Founding his position on a strong 415-year old rule fortified by precedent Bercow explained to the gathered members of the House that there could be no new meaningful vote unless there is a ‘new proposition that is neither the same nor substantially the same‘ as the previous ones. Erskine-May, that biblical volume(s) of reference on parliamentary procedure, was never intended to gather cobwebs; rather it was intended to be at the throbbing heart of an institution that has oftentimes been described as “the mother of all parliaments”. Rather than bellowing empty air, Bercow was the metatron – the channel of the divine voice – and in this case the divinity was the rule of the land that holds everything together.

I have often thought that it is a blessing that of all the EU Member States it was the United Kingdom that would go through the test phases of the process of leaving the European Union. As constitutional and representative mechanisms go there could be no better testing ground for the first time enactment of a multi-dimensional constitutional disentanglement to take place. The institutional self-awareness built over centuries of development and precedent should be able to withstand even the worst assault of today’s popular and populistic politicians.

That the ultimate distillation of all that is parliamentary representation would be severely put to test was a scripted inevitability. Once you had a parliament in session that overwhelmingly was against Brexit in principle but that was also tasked to go through the motions of trying to transform “the people’s will” (17 million reminder) into reality then it was clear that there would be a constant struggle to simply understand what the sovereign will ultimately was. I have dealt with one side of this conundrum in the post Unpopular Representation.

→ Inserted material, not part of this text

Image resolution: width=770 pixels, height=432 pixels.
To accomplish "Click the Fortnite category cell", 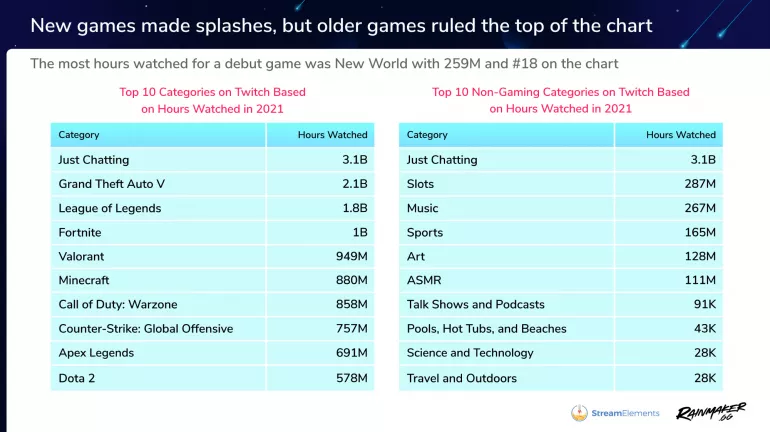I will 158,232.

Add to this formula the internal party splits, the devolved interests (particularly Scot and Northern Irish) and the macchiavellian manoeuvering that would take place at a national level as well as the understandable negotiating limits with the European Counterparts then you would hope that as much as possible the institutional underpinnings of the process remain such as to guarantee the full purpose and functioning of a parliamentary democracy.

Bercow’s ruling ostensibly defends parliament (mostly backbenchers) from the actions of a “bullying” executive. May’s third attempt at pushing the “meaningful vote” (MV3) can not happen because it would be the third time too many of trying to get her own way by hook or by crook. The symbolic gesture of Bercow’s announcement is much more important than the practical consequences. I say that because there is always a workaround that is possible for May however any workaround that results in forcing the meaningful vote notwithstanding the Speaker’s warning risks taking on the wrong meaning of meaningful.

It is facile to impute motive to Bercow’s ruling. Truth is that the rule existed before Bercow. It has a purpose. In the wider picture we can see it as a safeguard against deception. An executive that attempts to “weaponize” time to force the hand of parliament is suddenly caught with its proverbial pants down. This could in effect be seen as a first step of parliament fighting back after it had lost a motion to wrestle the process from May’s hands earlier last week.

Returning to the issue of delegated and trustee representation we could see this kind of ruling as another pressure valve that sends a clear signal that on this particular issue – and unless some meaningful change is brought through (highly unlikely given the noises coming from Europe) – the matter might be slowly slipping out of the hands of the elected representatives themselves.

If they really want to fulfill their centuries old function of popular representation then they might want to realise that the mother of all parliaments is due a consultation with its people. If only to see whether their original mandate still stands given the new facts and circumstances that have arisen since the last popular vote.